The spin $s$ of a particle characterizes how the rotation generators act on it. In $D$ dimensions, you represent the little group $SO(D-1)$ for massive particles and $SO(D-2)$ for massless ones. In fact, you really need to consider its universal cover $\textrm{Spin}(n)$ which happen to be just its double cover.

Now, you can define the spin to be the largest real $s$ such that $$ \mathrm{exp}\left(\frac{2i\pi}{s}J\right) = \rm{id} $$ where $J$ is any generator in your representation. This is basically the statement that, to return to identity, you need to do a $4\pi$ rotation for spin $\frac{1}{2}$, a $2\pi$ for spin 1, a $\pi$ for spin 2... Note that because the universal cover is the double cover, $s$ has to be a half-integer.

It is clear that Lorentz vectors have spin 1. Let's take a symmetric 2-tensor $T_{\mu\nu}$. It transforms as $T'_{\alpha\beta} = R^{\:\,\mu}_{\alpha}R^{\:\,\nu}_{\beta}T_{\mu\nu}$, where $R = \mathrm{exp}(i\theta J)$ are the usual $SO(n)$ matrices. Infinitesimally, \begin{align} \delta T_{\alpha\beta} & = i\theta(J^{\:\,\mu}_{\alpha}\delta^{\:\,\nu}_\beta + J^{\:\,\nu}_{\beta}\delta^{\:\,\mu}_\alpha)T_{\mu\nu} \\ & = 2 i\theta J^{\:\,\mu}_{\alpha}T_{\mu\beta} \\ \end{align} where the symmetry of the tensor is crucial. Now, because $\mathrm{exp}(2i\pi J) = 1$, you see that for $\theta = \pi$, you get back to identity. This is spin 2!

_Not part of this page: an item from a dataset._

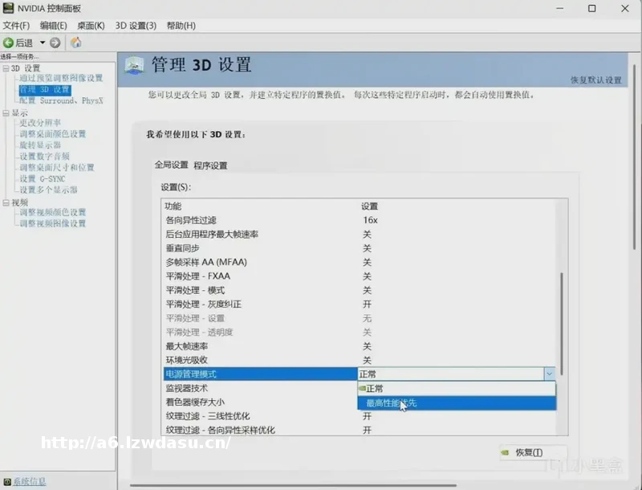This screenshot has height=490, width=642.
Task: Click the settings list vertical scrollbar
Action: click(x=562, y=321)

You can generalize this to show that traceless symmetric n-tensors are spin n. You need them to be traceless because you want irreducible representations. With this, it shouldn't be too hard to derive the degrees of freedom of a spin $s$ particle in $D$ dimensions e.g. for the graviton, it is $D(D-3)/2$.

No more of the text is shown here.